An optional third argument specifies a custom symbol table path: (.db.splayed.set "/tmp/weather" t "/tmp/my_sym"). Without it, a sym file is created in the table directory.

.db.splayed.get — Load a Splayed Table

Loads a splayed table from a directory. Columns are memory-mapped for zero-copy access.

(.db.splayed.get "/tmp/weather")
┌─────────┬──────┬────────────────────┐
│  City   │ Temp │        Rain        │
│   sym   │ i64  │        f64         │
├─────────┼──────┼────────────────────┤
│ 'London │ 15   │ 120.5              │
│ 'Paris  │ 22   │ 60.3               │
│ 'Tokyo  │ 28   │ 200.1              │
└─────────┴──────┴────────────────────┘

An optional second argument specifies the symbol table path: (.db.splayed.get "/tmp/weather" "/tmp/my_sym").

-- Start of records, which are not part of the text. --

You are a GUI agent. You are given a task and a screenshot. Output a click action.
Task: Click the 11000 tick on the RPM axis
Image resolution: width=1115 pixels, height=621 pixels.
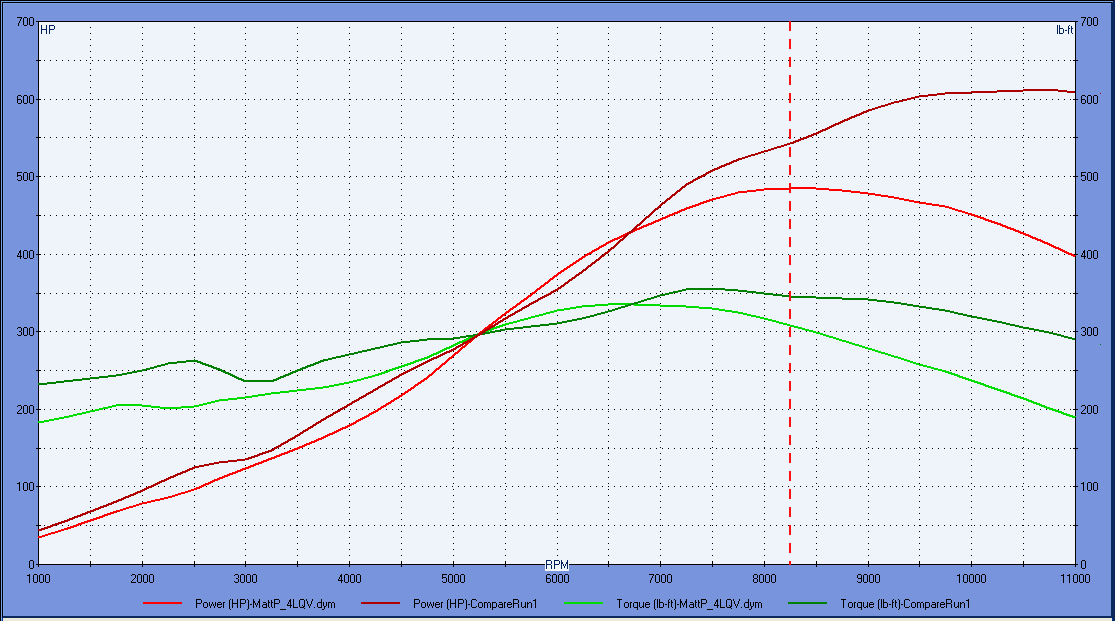click(x=1074, y=578)
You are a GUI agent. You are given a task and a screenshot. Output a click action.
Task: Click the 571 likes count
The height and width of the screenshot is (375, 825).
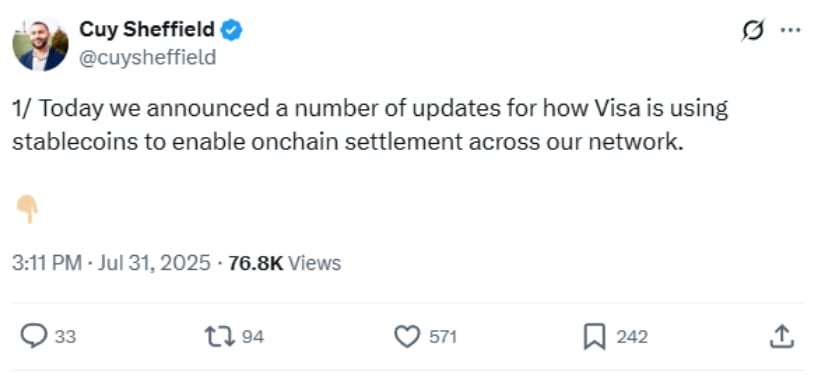(442, 337)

.db.parted.get — Load a Partitioned Table

Loads a date-partitioned table. The first argument is the database root directory, the second is the table name as a quoted symbol.

; Load the "trades" partitioned table from db/
(.db.parted.get "db" 'trades)

This scans all date-named subdirectories under db/trades/, memory-maps every column, and returns a single table with a virtual date column. Partition pruning applies to subsequent queries.

Symbol Table Management

Symbol tables are persisted automatically when you use .db.splayed.set. A sym file is written into the table directory containing all interned symbol strings. When loading with .db.splayed.get or .db.parted.get, the symbol table is loaded first so that symbol columns decode correctly.

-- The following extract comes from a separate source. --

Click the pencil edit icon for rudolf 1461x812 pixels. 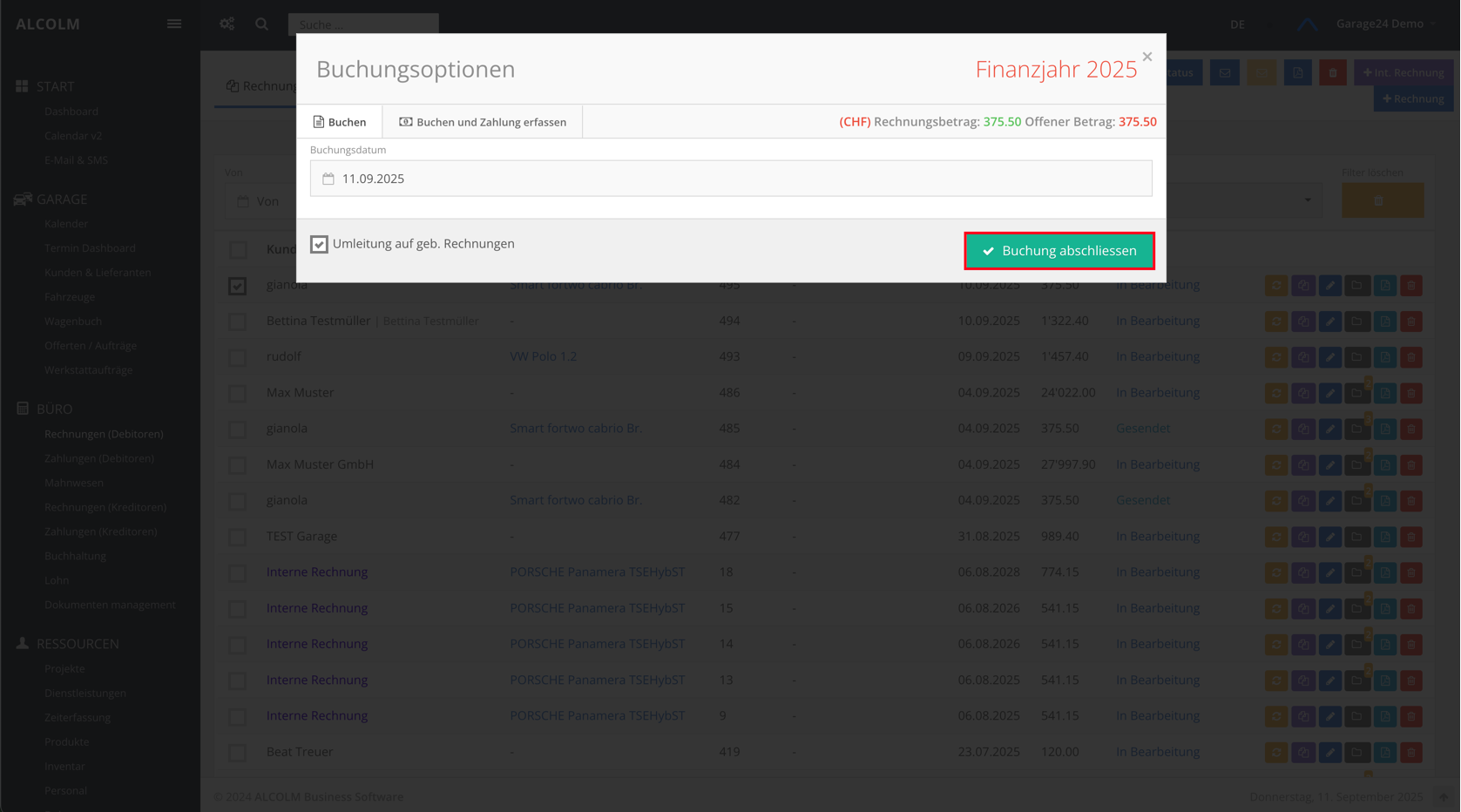click(1329, 357)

At the C API level, ray_sym_save(path) and ray_sym_load(path) handle persistence directly. The format is append-only — new symbols are appended without rewriting existing entries, making concurrent access safe.

Working Example: Round-Trip

A complete workflow: create a table, save it to disk, load it back, and verify the data.

; 1. Create a table
(set t (table [City Temp Rain]
  (list [London Paris Tokyo]
        [15 22 28]
        [120.5 60.3 200.1])))

; 2. Save as splayed table
(.db.splayed.set "/tmp/weather" t)

; 3. Load it back
(set loaded (.db.splayed.get "/tmp/weather"))

; 4. Query the loaded table
(select {from:loaded where: (> Temp 20)})
┌────────┬──────┬────────────────────┐
│  City  │ Temp │        Rain        │
│  sym   │ i64  │        f64         │
├────────┼──────┼────────────────────┤
│ 'Paris │ 22   │ 60.3               │
│ 'Tokyo │ 28   │ 200.1              │
└────────┴──────┴────────────────────┘

The loaded table is fully functional — you can run select, update, joins, and aggregations on it just like an in-memory table. Symbol columns resolve correctly because the symbol table was saved and loaded alongside the data.